If he was to do it when he was playing for the Houston Astros I would say Mike Fiers has guts. But to go and do it after you leave the Houston Astros because they don't have you anymore, that doesn't show me anything. You're just a bad teammate. ... If you tell me that Mike Fiers is coming to my team and you already threw your team under the bus, the team that you used to play for … Now everybody knows you are going to have a whistle-blower in any other situation too. Whatever happens in the clubhouse stays in the clubhouse and Fiers broke the rules. I agree with cleaning up the game. I agree that the fact that the Commissioner is taking a hard hand on this, but at the same time players should not be the one dropping the whistle-blower.

If you have integrity you find ways to tell everybody in the clubhouse, "Hey, we might get in trouble for this. I don't want to be part of this." You call your GM. You tell him. Or you call anybody you can or MLB or someone and say, "I don't want to be part of this." Or you tell the team, "Get me out of here, I don't want to be part of this." Then you show me something. But if you leave Houston and most likely you didn't agree with Houston when you left and then you go and drop the entire team under the bus I don't trust you.
Pedro is not making sense. He is trying (and clearly failing) to have it both ways. He says "whatever happens in the clubhouse stays in the clubhouse" and Fiers broke that important rule by telling others what went on there.
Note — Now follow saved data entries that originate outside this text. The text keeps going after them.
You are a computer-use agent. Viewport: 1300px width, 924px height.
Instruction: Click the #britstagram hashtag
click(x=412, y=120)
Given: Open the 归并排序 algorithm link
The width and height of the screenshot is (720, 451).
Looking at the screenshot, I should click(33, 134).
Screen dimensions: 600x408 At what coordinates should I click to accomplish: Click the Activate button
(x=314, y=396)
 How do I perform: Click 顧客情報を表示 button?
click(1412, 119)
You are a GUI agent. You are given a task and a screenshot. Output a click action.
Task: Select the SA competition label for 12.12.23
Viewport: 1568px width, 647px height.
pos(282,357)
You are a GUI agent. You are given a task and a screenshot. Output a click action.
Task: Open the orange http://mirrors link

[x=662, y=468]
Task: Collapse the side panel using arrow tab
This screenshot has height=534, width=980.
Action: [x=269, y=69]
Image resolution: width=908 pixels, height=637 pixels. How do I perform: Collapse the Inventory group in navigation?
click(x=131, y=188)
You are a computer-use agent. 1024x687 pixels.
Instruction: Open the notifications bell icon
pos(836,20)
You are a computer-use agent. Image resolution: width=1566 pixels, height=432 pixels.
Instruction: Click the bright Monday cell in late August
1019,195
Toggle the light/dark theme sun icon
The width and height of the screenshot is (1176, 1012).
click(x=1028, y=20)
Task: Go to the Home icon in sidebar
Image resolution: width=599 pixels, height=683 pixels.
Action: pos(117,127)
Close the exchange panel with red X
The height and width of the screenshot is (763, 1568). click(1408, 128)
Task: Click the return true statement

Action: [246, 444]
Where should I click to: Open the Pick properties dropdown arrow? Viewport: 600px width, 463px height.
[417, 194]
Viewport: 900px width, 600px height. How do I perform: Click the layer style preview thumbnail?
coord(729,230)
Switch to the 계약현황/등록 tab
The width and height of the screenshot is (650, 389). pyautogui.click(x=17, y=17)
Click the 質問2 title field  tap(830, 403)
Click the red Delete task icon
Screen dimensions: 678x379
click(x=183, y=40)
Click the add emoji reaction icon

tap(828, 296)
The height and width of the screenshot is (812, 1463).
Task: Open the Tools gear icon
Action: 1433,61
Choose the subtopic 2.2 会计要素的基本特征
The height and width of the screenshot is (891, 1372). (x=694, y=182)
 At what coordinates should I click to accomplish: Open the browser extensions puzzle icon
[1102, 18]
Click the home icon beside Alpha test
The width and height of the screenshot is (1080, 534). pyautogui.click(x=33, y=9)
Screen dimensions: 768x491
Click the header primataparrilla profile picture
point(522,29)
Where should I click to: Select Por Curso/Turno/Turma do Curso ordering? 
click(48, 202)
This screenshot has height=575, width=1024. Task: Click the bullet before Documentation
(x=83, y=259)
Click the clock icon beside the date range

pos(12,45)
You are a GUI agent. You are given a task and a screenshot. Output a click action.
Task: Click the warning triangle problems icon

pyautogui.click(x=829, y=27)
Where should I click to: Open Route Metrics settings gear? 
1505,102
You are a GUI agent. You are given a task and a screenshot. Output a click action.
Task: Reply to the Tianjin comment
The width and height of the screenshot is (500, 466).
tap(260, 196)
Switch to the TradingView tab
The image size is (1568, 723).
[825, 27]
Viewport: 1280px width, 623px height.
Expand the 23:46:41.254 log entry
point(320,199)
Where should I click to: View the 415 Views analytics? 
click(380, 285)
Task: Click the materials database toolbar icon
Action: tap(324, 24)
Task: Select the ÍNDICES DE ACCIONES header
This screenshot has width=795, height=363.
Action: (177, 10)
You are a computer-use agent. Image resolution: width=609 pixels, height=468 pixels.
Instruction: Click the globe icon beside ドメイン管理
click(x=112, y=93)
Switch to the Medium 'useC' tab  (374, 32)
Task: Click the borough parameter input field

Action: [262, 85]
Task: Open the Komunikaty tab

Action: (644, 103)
But Pedro has to make a stand against cheating and tell us he believes in "cleaning up the game", so he says Fiers should have called his GM or MLB's offices. He also says Fiers could have called "anybody" or "someone" and told them what was going on in the clubhouse. Which is exactly what Fiers did.

5 comments:

Brian said...

What I think Pedro means is that now that Fiers has gone public with what happened at a former team, it means that teammates in Cincinnati are not going to trust him and other teams will not want him in their clubhouse, either. Rather than attacking Fiers, he's admonishing him for possible future consequences he might have avoided had he complained while he was in Houston instead.

That's how I see it anyway.

I Will Not Get The Jab said...

Sign stealing has been going on since forever. It is time to move on from this non story. Fiers only told when he no longer was an Astro... Oh wow!!! How brave he was.
The faux outrage by the media and its fandom is nothing surprising as this is how it always work. Nobody cared about sign stealing until they were told to care...

allan said...

Since you said the exact same thing two weeks ago, I'll repeat myself, too:

I find it hard to believe you cannot understand a difference exists between stealing signs with your brain and your eyes and stealing signs with television monitors, computers and other electronic equipment.

GK said...

It is hard to believe, that Fiers would have remained on the Astros team if he complained about sign stealing. It was perfectly appropriate for him to leave the team before he outed them. Look at more accomplished pitchers on that team (like Verlander) who did not open their mouths for so long. A journey man reliever has to do this?

Also, you can see the culture of that club from how they got a wife-beater onto their team, they also were proud enough to scream about how good a move it was, and shamelessly lie about it later. Clearly it was a culture of "be part of the team and its winnning* ways or you are gone". Fiers did the smartest and most effective thing.

allan said...

I agree. I can't see how Fiers would have been a "good teammate" if he went to the GM (as if that would have done anything) or anyone else while still with Houston. It would leak and he would be vilified as a snitch (by Pedro and everyone else who say that's what he should have done if he had been a stand-up guy). It's bullshit.